# Gaussians

_A Visual Intro to ML — Chapter 2_

## Part 0: `python` preamble

In [28]:
from util import style
style()
from bokeh.plotting import gridplot, figure, show
import numpy as np

## Part 1: Introduction — $\mathcal{N}$
When you first saw the equation for the probability density function (PDF) of a Gaussian, were you taken aback by the number of symbols in it? I know I was. A Gaussian $\mathcal{N}(\mu, \sigma^2)$ we has the following PDF:

$$ f(x; \mu, \sigma^2) = \frac{1}{\sqrt{2\sigma^2\pi}}e^{-\frac{(x-\mu)^2}{2\sigma^2}}$$

Like, what the heck is that? Well, let's try to break it down.

## Part 2: Simplification — $Z$

Let's first consider a standard normal distrubtion $Z$, which has mean $\mu = 0$ and variance $\sigma^2 = 1$. That gives us a simpler PDF:

$$
f(x; \mu=0, \sigma^2=1)
= \frac{1}{\sqrt{2(1)^2\pi}}e^{-\frac{(x-0)^2}{2(1)^2}}
= \frac{1}{\sqrt{2\pi}}e^{-\frac{1}{2}x^2}
$$

Plotted, it looks like this:

In [27]:
x = np.arange(-4, 4, 0.01)
y = 1/np.sqrt(2*np.pi)*np.exp(-0.5*x**2)
p = figure(title='Standard normal curve', x_axis_label='x', y_axis_label='f(x)', y_range=(0,0.5), height=350)
p.line(x, y, legend='f(x)')
show(p);

Don't worry, we'll come back to different means and variances later.
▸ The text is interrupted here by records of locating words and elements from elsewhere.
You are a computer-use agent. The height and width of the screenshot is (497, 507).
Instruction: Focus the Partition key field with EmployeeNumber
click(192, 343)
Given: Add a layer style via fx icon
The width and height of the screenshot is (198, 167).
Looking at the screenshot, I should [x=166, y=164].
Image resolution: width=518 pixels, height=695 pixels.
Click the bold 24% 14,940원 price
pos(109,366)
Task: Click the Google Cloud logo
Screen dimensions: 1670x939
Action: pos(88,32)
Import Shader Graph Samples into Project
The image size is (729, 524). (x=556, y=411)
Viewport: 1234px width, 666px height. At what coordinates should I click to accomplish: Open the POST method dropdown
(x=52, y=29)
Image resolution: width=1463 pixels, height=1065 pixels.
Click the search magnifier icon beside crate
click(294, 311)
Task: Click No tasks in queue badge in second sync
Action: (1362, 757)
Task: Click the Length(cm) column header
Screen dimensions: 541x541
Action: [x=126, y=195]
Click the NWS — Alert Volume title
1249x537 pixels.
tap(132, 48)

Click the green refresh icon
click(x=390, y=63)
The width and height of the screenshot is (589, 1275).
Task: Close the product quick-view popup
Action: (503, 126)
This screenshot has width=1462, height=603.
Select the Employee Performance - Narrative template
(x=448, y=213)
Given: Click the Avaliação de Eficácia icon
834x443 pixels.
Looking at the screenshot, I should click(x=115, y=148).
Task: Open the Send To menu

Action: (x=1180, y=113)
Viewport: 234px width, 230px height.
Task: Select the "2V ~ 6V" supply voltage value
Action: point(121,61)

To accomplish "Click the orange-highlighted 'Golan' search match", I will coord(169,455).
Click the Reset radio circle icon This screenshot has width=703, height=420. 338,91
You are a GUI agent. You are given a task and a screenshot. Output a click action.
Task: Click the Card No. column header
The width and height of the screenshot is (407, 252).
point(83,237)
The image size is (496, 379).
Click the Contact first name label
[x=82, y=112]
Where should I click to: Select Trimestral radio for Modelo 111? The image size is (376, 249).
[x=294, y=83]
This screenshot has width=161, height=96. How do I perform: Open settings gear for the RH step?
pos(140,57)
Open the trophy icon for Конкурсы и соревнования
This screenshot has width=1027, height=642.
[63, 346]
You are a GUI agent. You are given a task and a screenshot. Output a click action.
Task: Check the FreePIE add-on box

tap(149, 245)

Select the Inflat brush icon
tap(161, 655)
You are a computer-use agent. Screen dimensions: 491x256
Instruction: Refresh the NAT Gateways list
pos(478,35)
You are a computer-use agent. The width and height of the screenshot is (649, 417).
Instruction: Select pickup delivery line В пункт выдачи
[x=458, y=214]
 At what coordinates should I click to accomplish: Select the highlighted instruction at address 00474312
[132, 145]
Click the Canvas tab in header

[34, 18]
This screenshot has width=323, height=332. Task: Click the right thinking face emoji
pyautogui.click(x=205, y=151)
For now, let's just try to get to 

$$
\frac{1}{\sqrt{2\pi}}e^{-\frac{1}{2}x^2}
$$

## Part 3: Let's start with $e^x$

I think at its core, the motivation behind a Gaussian distribution is: "How can we base a distribution around $e$?" I'm neither a mathematician nor a math historian, so what I think doesn't really matter. But humor me and let's follow that line of thought.

First, let's consider what $e^x$ looks like:

In [3]:
x = np.arange(-3, 3, 0.01)
y = np.exp(x)
p = figure(title='e^x', x_axis_label='x', y_axis_label='e^x', y_range=(0,20), height=350)
p.line(x, y, legend='e^x')
show(p);

Very pretty. Recall how exponents work: $e^x$ asymptotically approahces $0$ as $x \rightarrow -\infty$, but it's always positive for any value of $x$. Think about $e^x$ for $x = 1000$ and $x = -1000$:

$$e^{1000} = \text{very large}\\
e^{-1000} = \frac{1}{e^{1000}} = \text{very small (but still > 0)}
$$

This really isn't anything terribly special. $e \approx 2.7182...$, and we can make other curves that looks like this with $2^x$, $3^x$, etc:

In [4]:
x = np.arange(-3, 3, 0.01)
p = figure(
    title='a^x for various values of a',
    x_axis_label='x',
    y_axis_label='a^x',
    y_range=(0,20),
    height=350)
p.line(x, np.power(1.5, x), legend='1.5^x', color='darkgrey')
p.line(x, np.power(2, x), legend='2^x', color='navy')
p.line(x, np.power(2.5, x), legend='2.5^x', color='olive')
p.line(x, np.power(np.e, x), legend='e^x', color='firebrick')
p.line(x, np.power(3, x), legend='3^x', color='deeppink')
p.legend.location = 'top_left'
show(p);

But for now, we'll use $e^x$. We kind of have to, as that's what the Gaussian distribution uses. Plus $e$ is pretty cool; Wikipedia has a whole [series of articles](https://en.wikipedia.org/wiki/E_(mathematical_constant) on $e$. (Don't go read them, just look, be in awe of the volume of information, and come right back, please.)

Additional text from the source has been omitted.